Tristes, amargas, melancólicas

desgarras mis entrañas

Me atormentas

Me asustas

Me acobardas

Jugamos al despiste

Y por un momento

Te olvido.

Tu mirada cadavérica

Ojos infernales, Rojos

Llama intensa

Alimentado con odio

Los cuervos te acompañan

Me confundes

Intentas seducirme

Acechas cual buitre carroñero

Martirio constante

Sin escapatoria

Familia

Amor

Resquemor

Ellos, yo

Todos

Por un amor prohibido

Por un trabajo confundido

Por un todo has interrumpido

Siento tu puñal en la espalda

Igual que Brutus y

Julio Cesar

Un segundo

Un suspiro

Un parpadeo

Menos que todo eso

Al hoyo iremos todos

Esqueletos y gusanos

Pero mi huella he dejar

Pues aquí estoy yo

Un guión por relatar

Luchar y pelear

Tengo rabia y furia

Te dedico esta mano

Como peineta

Es más

Por ahora

Que te den

Pues no será hoy

Hoy no.

Epitafio

Este epitafio es a todos los seres que hemos dejado atrás por el sendero de la vida, derivando en el sendero del más allá, un nombre, un rostro, unos sentimientos, esos hechos que en vida nos hicieron reír, otras que sin querer nos hirieron, siempre hemos resaltado su bondad, su sonrisa, la alegría, las ganas de vivir, sueños rotos, sueños cumplidos, sueños por hacer.

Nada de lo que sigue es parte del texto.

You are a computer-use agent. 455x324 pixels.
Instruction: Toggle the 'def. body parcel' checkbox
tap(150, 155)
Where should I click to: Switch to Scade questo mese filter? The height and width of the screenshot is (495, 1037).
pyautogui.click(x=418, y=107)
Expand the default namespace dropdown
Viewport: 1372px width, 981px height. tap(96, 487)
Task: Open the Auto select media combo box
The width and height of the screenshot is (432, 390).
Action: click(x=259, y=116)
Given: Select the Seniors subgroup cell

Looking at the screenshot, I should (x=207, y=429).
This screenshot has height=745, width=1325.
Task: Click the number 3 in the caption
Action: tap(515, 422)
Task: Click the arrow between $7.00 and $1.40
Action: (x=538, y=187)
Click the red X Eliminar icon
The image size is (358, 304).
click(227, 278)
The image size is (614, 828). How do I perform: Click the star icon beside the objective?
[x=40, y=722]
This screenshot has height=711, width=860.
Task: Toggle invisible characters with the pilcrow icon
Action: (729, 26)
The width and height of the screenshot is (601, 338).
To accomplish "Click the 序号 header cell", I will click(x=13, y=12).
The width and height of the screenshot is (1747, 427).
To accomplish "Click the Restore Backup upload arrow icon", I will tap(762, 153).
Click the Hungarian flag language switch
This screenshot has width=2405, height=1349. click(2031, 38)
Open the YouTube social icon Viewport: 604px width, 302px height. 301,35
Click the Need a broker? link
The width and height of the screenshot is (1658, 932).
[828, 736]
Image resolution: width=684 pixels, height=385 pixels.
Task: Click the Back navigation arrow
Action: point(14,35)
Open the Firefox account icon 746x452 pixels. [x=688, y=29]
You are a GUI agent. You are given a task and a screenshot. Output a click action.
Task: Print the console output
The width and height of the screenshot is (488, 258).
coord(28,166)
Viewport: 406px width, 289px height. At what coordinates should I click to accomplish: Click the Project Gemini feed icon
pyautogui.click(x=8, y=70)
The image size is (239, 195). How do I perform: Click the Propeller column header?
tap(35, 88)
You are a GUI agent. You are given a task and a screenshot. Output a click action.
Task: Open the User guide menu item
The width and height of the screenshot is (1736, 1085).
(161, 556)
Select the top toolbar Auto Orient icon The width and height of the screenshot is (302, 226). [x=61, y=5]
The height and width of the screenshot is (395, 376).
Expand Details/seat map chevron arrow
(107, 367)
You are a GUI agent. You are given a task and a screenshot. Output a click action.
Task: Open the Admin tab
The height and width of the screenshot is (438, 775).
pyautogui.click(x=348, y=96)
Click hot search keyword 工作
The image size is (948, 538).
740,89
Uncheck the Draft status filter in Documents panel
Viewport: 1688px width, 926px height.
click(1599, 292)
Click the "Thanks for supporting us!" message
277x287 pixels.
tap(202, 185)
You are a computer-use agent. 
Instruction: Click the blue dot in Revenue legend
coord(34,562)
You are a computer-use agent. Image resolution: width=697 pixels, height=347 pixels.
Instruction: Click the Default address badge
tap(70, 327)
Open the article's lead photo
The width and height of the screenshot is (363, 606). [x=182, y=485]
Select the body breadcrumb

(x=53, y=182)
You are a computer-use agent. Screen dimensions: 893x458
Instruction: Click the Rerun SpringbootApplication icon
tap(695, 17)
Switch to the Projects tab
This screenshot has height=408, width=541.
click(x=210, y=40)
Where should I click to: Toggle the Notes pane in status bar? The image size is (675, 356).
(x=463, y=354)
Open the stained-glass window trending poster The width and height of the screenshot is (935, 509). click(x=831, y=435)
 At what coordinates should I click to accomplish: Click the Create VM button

Es un epitafio que no tiene edad, o que tiene todas.

Este epitafio, es para guardar mediante la memoria en nuestros corazones y que nos acompañe de esta manera hasta que nuestras vidas llegan a acompañar a nuestros seres queridos, ya sea un familiar, una amistad, nuestro amor, mascota.

No sabremos cómo se truncó esa vida que ahora no está, ya sea asesinato, cualquier tipo, pederasta, violencia de género, etc., también por un accidente, una terrible enfermedad o simplemente que era su hora.

Es posible que afloren las lágrimas debido a su falta, esa ausencia que nos entristece, pero siempre procuramos no rendirnos a la melancolía, luchamos y sacamos a relucir los mejores momentos, cuando nos abrazamos, cuando nos hizo sacar una sonrisa o una carcajada, un te quiero o que mejor que un gracias.